Das ist vor allem dann wichtig, wenn man auf der Suche nach besonders seltenen Beutestücken ist. So gibt es Mineralien, die nur nachts zum Vorschein kommen, Pflanzen, die nur im Morgengrauen sprießen oder Gegner, die nur bei Tageslicht aktiv sind. Selbst beim Fleisch gegen Helenas Fluch gibt es unterschiedliche Qualitätsmerkmale und Chancen welches zu erbeuten. Ganz oben auf der Wunschliste steht der jeweilige Platzhirsch des Turms, zu dem man sich erst einen Weg bahnen und ihn dann in einem spannenden Duell bezwingen muss.
Praktische Kette
Je mehr Spannung man auf die Kette bringt, umso mehr Schaden richtet man beim Einholen an. Kleinere Gegner oder herumliegende Gegenstände kann man sogar wie eine Art Morgenstern um sich kreisen lassen oder als Wurfgeschosse missbrauchen. Bei größeren Kalibern gilt es hingegen gezielt Schwachstellen zu nutzen, indem man ihnen z. B. den Waffenarm außer Gefecht setzt, das Augenlicht raubt oder die Flügel stutzt.
Waffe und Werkzeug
Sowohl Level- als auch Gegnerdesign halten durch den facettenreichen Ketteneinsatz gekonnt bei Laune. Jeder Turm hat durch seine elementare Zugehörigkeit einen sehr charakteristischen Aufbau, auch wenn hier später für meinen Geschmack etwas zu ausgiebig recycelt wird. Trotzdem schafft man es zum Ende hin mit völlig neuen Elementen nochmals zu überraschen und selbst optisch Akzente zu setzen. Die Spitzen aller Türme zu erreichen, ist dank immer vertrackterer Architektur und Hindernisgestaltung jedenfalls ungemein motivierend und hält dank speziell verschlossener Türen auch Anreize für weitere Durchgänge bereit.

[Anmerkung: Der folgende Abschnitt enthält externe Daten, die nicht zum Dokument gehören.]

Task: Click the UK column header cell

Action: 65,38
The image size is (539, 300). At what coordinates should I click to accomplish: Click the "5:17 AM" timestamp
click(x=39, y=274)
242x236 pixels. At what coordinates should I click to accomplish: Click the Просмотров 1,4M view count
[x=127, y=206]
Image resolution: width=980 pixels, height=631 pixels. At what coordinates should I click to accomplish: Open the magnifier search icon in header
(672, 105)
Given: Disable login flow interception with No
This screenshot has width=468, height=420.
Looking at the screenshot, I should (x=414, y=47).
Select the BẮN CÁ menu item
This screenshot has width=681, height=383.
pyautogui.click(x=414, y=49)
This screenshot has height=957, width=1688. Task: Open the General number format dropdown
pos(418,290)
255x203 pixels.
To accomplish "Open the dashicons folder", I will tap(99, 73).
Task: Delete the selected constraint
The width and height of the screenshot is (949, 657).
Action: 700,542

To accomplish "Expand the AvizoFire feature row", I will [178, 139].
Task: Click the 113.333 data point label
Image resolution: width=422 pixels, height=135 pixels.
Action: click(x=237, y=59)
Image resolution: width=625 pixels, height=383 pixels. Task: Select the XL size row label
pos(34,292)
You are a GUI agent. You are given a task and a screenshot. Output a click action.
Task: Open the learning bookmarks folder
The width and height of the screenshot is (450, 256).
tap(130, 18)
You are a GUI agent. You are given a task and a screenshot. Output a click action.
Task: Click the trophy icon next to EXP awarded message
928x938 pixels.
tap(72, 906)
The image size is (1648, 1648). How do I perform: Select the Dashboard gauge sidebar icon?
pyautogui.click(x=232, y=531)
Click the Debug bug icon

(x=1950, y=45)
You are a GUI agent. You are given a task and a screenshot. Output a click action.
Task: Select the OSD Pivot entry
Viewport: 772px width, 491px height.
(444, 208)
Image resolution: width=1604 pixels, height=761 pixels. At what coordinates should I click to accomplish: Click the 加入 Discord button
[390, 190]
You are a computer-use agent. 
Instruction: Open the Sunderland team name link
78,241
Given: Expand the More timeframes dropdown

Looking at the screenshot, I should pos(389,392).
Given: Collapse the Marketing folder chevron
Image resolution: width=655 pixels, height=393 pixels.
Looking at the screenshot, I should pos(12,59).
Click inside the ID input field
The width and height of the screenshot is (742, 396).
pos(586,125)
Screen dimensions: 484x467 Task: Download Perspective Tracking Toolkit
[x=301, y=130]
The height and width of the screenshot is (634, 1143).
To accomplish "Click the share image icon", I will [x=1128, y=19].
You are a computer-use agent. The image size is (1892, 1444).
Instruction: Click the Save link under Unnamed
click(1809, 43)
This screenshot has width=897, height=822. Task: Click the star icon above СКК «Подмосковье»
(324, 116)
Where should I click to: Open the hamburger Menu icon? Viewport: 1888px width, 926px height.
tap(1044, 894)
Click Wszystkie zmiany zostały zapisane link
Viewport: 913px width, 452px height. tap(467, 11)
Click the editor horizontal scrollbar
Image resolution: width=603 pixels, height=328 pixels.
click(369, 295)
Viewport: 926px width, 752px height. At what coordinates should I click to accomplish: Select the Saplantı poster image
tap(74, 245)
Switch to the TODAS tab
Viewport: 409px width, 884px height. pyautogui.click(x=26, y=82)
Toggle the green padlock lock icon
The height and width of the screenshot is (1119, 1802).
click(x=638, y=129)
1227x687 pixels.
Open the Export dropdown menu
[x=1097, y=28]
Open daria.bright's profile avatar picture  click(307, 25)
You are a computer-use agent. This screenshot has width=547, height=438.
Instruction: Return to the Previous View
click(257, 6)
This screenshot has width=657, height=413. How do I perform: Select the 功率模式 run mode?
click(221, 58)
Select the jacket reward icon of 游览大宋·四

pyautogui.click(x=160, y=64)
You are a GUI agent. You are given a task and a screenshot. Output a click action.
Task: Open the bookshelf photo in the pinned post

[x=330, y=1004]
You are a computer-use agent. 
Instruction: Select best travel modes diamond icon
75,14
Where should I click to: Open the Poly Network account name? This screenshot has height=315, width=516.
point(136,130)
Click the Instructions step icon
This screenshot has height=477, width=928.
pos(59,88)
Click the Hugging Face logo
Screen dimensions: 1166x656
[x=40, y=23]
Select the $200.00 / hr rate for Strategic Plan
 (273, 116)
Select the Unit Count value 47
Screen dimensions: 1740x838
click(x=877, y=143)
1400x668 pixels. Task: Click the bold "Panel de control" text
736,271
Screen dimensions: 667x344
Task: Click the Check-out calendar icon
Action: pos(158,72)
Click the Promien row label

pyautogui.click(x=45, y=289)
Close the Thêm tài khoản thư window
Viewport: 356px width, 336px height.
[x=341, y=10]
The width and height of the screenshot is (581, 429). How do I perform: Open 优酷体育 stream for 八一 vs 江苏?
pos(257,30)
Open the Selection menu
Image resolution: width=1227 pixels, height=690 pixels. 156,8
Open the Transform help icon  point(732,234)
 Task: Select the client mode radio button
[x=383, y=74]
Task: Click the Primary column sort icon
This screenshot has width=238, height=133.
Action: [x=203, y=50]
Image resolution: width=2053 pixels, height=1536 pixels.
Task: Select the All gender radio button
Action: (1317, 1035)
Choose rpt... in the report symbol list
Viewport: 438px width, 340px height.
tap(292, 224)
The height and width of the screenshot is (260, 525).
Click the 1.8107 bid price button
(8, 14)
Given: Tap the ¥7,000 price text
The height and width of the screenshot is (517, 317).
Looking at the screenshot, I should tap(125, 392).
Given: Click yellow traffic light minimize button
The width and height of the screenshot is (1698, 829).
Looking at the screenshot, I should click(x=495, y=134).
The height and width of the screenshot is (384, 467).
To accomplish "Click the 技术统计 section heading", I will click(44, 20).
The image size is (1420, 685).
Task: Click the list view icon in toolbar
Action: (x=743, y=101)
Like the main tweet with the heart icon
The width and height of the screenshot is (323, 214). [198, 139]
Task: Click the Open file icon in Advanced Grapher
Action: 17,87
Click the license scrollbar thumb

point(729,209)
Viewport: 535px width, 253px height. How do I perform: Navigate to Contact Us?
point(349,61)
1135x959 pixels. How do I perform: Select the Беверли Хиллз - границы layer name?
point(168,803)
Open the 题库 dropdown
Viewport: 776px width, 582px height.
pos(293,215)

Die größten Highlights sind aber wohl die imposanten Showdowns am Ende des zehrenden Aufstiegs, der durch das Sprengen wegversperrender Ketten und Finden zurückgelassener Beschreibungen geschickt Spannung aufbaut, die am Ende in einem unerbittlichen Kampf gegen mächtige Bestien und die Uhr ihren Höhepunkt erreicht. Man studiert Angriffsmuster, weicht aus, sucht nach den beschriebenen Schwachstellen und ringt seinen Gegner Stück für Stück nieder, bis man ihm das begehrte Fleisch für Helenas Rettung entreißen kann.
Alles im Griff
Fatale Stürze sind aber zum Glück selten, da Aeron diesbezüglich sehr zäh im Nehmen ist, solange er mit seiner schweren Rüstung nicht in tiefem Wasser oder glühender Lava landet. Zudem gibt es in jedem Turm eine Reihe von Kontrollpunkten, die im Todesfall einen schnellen Wiedereinstieg erlauben. Darüber hinaus gewinnt Aeron durch das Töten von Gegnern auch an Erfahrung, die ihm Stufe für Stufe mehr Kraft und Lebensenergie beschert. Das Spieltempo kann so jeder für sich bestimmen und auch der Umfang kann sich nicht nur aufgrund unterschiedlicher Enden, übetragbarer Spieldaten sowie nachträglicher Bonusareale sehen lassen.
Fazit
An die Monumentalität eines Xenoblade Chronicles mag Pandora's Tower nicht ganz heranreichen, trotzdem erlebt man in der abgeschiedenen Turmwelt ein spannendes und bewegendes Abenteuer, durch das der Geist großer Vorbilder wie Castlevania, Zelda oder Shadow of the Colossus weht. Mit einem Damoklesschwert über dem Kopf erklimmt man imposante Bauten, überwindet trickreiche Hindernisse und bestreitet packende Zweikämpfe - mal laut und brachial, mal leise und geheimnisvoll. Man pendelt zwischen Beutejagd und Beziehungspflege, zwischen Abscheu und Hoffnung. Und auch wenn es mit der Zeit zu Wiederholungen und Abnutzungserscheinungen kommt, Helenas und Aerons Leidensweg motiviert bis zum Schluss, der sehr unterschiedlich ausfallen kann.
Wertung
Wii
Märchenhaftes Abenteuer zwischen Beutejagd und Beziehungspflege.